特集/シンポジウム報告「気候変動影響研究と対策の最前線」IPCC第2作業部会での緩和・適応のトレードオフに関する考え方 ~政策決定者はどのように理解してきたか?
2019年07月16日グローバルネット2019年7月号
アルフレート・ヴェーゲナー研究所教授
IPCC第2作業部会共同議長
ハンス・ポートナーさん
IPCCの第5次評価報告書(AR5)では、リスクを半定量的測定で分析し、気候変動によるリスクだけでなく、適応策・緩和策によるリスクも比較する必要を示しています。そしてこの評価サイクルから明らかなメッセージが出てきました。主要なリスク、影響を避けること、そして適応の限界です。

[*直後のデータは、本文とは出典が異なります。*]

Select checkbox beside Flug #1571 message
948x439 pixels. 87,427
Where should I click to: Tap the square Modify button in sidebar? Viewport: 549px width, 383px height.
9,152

気温が4℃高くなれば適応する能力そのものも損なわれ、気候変動の程度も高まります。ですから1.5℃の上昇を目指し、緩和策と適応策を同時に進めてリスクを減らし、適応だけで達成できないことは緩和で達成する、この二つのバランスが大事です。
適応の限界にどう対処するべきか
それではどのように適応の限界に対処したらいいのでしょうか。一つは進化的な適応のチャレンジ、もう一つは人間による適応のチャレンジです。私たちの行動には限界があり、まず、危険や暴露量、脆弱性等リスクを認識する必要があります。そして、技術的・自然に基礎を置いた解決策を実行するということが重要です。
適応策についてはリスクとその時間の関係を見る必要があります。海面上昇の予測値は、現世紀末には1mを少し超えますが、適応策を取らなければそのリスクはさらに高くなります。そしてある転換点を超えるとそのリスクは一気に上昇し(ティッピングポイント)、リスクは受け入れられないような状況になります。特に東欧諸国や小さな島では住むことができなくなり、他の国に移動する必要が出てきます。そのため、移動にかかる支出と被害の額や適応の費用、緩和の費用等、すべてを考えてバランスを取った形で判断する必要があります。
大きく違う1.5℃と2℃の世界
そして、適応策がすでに実行されていても、一部はもう限界に達した地域があります。気温上昇1.5℃の場合、気候変動の速度はゆっくりで、陸生生物も淡水生物も適応可能です。そしてサンゴ礁の半分は影響を受けず、海面上昇は2100年までに1m以内に抑えられます。また北極の夏の海氷は残っており、海洋の酸性化については中程度です。もちろんこの状態が良いというわけではなく、あくまでも妥協策ということになります。1.5℃でも、例えばサンゴ礁は最大90%失われるかもしれませんし、北極の海氷は100年に一度は完全に溶けてしまいます。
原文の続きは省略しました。